Benchmark memory copies with and without peer to peer device access with HIP using two GPUs, and try doing the same with OpenMP.
NOTE: Remember to request 2 GPUs when running this exercise. On Lumi, use
srun --account=XXXXXX --partition=dev-g -N1 -n1 --cpus-per-task=1 --gpus-per-task=2 --time=00:15:00 ./a.out
and on Puhti use
srun --account=XXXXXX --partition=gputest -N1 -n1 --cpus-per-task=1 --gres=gpu:v100:2 --time=00:15:00 ./a.out
Skeleton code hip-p2pcopy.cpp tests peer to peer device access between two GPUs by doing a series of memory copies. The test is evaluated after calling hipDeviceEnablePeerAccess()
and hipDeviceDisablePeerAccess()
. The program prints calculated bandwith and time for both cases. On a CUDA platform, there should be a difference in results, whereas on an AMD platform there is none. In order to make the code work, you need to fix the missing parts marked with
TODOs.
First, some changes in modules are needed.

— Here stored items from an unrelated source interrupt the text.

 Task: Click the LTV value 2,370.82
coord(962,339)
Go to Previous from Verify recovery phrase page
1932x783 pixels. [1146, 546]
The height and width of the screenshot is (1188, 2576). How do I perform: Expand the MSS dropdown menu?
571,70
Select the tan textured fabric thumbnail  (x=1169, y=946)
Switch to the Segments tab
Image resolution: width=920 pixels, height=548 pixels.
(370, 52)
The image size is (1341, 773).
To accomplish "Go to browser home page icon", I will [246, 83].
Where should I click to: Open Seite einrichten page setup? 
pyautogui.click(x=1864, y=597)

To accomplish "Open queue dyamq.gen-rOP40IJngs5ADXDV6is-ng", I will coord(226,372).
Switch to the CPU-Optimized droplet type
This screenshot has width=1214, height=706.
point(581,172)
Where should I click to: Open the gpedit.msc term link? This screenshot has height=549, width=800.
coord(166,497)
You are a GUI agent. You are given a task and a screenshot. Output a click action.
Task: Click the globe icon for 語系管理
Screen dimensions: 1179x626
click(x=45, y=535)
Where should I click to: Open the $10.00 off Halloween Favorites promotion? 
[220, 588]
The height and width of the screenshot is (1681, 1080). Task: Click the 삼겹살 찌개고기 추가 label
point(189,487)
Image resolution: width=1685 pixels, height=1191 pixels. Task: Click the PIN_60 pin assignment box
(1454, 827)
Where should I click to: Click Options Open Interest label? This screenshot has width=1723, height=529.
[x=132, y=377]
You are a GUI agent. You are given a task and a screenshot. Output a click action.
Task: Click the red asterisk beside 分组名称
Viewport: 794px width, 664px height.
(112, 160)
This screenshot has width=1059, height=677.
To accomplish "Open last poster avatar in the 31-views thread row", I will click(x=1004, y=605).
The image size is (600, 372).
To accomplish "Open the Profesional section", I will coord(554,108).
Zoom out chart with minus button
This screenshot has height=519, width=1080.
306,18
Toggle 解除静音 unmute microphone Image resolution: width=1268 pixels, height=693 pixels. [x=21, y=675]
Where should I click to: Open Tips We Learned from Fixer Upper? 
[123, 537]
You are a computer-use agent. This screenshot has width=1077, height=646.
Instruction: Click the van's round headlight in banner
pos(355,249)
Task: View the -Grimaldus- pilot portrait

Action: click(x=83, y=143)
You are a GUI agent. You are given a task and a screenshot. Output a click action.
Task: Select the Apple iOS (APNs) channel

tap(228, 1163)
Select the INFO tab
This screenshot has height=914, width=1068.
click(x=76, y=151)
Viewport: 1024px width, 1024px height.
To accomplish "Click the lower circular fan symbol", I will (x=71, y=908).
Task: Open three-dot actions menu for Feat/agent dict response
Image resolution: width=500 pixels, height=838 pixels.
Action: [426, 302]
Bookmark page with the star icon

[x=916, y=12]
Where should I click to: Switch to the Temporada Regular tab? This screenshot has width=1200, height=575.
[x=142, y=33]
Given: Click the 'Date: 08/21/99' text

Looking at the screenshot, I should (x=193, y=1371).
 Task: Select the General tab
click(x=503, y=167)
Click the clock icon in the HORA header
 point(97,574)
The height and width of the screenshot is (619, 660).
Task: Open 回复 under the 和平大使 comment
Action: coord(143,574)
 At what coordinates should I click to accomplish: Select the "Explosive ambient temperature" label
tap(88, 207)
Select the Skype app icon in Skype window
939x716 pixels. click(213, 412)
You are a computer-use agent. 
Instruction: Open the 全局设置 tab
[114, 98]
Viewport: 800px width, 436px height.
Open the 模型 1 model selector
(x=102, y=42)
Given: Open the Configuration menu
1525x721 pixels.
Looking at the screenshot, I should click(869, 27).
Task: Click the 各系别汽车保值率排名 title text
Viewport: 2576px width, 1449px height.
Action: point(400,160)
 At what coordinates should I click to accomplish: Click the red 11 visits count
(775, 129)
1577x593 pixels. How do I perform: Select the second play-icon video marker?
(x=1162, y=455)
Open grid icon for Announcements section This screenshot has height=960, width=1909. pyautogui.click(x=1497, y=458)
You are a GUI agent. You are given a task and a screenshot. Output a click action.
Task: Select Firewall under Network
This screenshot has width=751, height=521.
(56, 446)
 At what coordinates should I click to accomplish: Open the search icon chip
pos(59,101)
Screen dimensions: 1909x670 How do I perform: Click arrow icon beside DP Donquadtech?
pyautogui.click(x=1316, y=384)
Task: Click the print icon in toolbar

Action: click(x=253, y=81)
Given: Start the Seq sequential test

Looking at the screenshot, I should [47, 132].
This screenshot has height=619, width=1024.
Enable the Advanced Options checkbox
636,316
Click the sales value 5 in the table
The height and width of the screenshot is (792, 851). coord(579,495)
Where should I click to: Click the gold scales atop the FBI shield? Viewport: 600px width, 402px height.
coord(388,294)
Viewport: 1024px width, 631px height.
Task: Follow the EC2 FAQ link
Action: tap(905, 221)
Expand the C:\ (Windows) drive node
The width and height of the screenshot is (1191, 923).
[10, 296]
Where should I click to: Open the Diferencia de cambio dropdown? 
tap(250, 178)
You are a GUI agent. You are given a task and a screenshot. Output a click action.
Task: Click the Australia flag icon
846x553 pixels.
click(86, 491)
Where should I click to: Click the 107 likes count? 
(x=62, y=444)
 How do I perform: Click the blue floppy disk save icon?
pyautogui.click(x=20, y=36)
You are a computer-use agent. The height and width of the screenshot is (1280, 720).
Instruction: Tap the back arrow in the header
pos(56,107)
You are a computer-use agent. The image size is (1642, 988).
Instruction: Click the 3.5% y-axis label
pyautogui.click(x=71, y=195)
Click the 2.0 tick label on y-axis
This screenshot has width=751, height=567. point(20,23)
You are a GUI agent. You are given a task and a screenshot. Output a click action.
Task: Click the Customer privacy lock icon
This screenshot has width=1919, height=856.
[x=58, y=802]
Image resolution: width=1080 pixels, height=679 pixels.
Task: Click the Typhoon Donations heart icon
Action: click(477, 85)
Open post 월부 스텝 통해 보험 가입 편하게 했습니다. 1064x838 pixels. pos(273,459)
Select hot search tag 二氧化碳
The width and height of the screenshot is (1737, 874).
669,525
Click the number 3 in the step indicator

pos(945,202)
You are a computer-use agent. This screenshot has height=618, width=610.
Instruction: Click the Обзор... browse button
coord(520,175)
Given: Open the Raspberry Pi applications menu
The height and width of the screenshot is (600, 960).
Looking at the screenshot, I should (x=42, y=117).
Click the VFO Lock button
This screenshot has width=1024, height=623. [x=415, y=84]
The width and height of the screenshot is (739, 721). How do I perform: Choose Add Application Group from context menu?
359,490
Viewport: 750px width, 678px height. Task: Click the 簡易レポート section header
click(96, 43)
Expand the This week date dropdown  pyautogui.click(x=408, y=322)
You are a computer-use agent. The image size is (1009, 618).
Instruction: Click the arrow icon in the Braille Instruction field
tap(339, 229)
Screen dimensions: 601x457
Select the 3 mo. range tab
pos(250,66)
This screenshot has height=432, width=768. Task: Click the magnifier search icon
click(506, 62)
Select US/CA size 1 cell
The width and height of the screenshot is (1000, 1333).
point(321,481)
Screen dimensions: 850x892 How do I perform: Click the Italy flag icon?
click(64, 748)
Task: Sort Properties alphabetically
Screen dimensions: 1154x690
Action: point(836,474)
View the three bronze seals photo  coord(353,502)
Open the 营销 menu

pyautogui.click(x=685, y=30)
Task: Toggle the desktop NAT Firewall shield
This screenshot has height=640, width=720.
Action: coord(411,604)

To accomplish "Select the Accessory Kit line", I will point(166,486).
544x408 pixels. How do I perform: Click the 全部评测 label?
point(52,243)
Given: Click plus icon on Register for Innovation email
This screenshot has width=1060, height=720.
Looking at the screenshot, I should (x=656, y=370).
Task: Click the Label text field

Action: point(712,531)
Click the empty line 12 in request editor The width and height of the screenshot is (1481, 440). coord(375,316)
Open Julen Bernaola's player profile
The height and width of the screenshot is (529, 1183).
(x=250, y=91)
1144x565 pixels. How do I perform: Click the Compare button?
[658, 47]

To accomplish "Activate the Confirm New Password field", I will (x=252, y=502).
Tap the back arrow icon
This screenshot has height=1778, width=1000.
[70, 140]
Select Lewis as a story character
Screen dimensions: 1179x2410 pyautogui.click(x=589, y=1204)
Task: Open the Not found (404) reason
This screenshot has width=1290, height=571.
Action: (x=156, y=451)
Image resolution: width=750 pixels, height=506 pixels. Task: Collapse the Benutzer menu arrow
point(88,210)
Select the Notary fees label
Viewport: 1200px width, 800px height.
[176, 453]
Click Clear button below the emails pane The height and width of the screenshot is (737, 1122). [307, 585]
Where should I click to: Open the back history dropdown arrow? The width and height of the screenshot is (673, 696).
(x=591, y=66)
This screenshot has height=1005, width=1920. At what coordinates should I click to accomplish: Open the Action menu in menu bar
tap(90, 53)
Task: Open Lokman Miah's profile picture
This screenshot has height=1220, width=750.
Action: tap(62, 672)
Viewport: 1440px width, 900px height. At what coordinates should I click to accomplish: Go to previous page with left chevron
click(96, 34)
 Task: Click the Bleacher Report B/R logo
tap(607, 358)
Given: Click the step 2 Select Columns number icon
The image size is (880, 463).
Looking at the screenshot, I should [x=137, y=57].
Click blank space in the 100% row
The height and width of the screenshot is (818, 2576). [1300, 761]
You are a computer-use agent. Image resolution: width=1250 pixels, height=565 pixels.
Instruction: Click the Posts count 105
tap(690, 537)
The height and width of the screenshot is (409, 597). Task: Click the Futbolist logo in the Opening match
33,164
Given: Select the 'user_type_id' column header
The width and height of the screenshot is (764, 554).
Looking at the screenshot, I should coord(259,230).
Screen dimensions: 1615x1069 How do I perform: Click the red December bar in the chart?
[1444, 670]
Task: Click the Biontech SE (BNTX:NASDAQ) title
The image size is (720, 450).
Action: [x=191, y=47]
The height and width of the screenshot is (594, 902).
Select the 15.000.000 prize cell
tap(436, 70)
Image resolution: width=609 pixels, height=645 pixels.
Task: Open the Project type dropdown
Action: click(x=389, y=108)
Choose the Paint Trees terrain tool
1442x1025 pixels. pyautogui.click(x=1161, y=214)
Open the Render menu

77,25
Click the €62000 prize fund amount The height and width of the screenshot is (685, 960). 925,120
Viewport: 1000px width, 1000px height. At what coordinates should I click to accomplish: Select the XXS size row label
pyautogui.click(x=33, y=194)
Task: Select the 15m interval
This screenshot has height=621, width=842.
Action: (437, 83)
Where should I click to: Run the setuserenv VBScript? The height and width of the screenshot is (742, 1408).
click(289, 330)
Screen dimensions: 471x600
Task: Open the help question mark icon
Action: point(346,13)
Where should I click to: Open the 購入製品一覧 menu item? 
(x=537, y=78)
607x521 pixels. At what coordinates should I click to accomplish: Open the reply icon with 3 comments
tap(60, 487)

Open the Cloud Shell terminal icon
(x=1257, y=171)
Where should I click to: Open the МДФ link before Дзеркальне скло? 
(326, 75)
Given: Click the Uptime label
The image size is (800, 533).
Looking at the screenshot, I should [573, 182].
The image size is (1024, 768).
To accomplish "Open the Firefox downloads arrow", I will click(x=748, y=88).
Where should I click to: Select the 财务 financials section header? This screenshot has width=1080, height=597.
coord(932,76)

On LUMI, swap the loaded PrgEnv-cray to PrgEnv-cray-amd as follows:
module load PrgEnv-cray-amd
This is because Cray compiler has no multi-gpu support for omp_target_alloc()
.
Copy hip-p2pcopy.cpp into omp-p2pcopy.cpp and modify the code to use OpenMP instead of HIP. With OpenMP, you can't check, enable or disable peer access like with HIP, so these parts of the code can be removed. You may find omp_target_alloc()
and omp_target_free()
and omp_target_memcpy()
functions useful for device memory management with OpenMP. Does it look like the direct peer to peer access works properly with OpenMP, when comparing the bandwith between Case 1 and Case 2?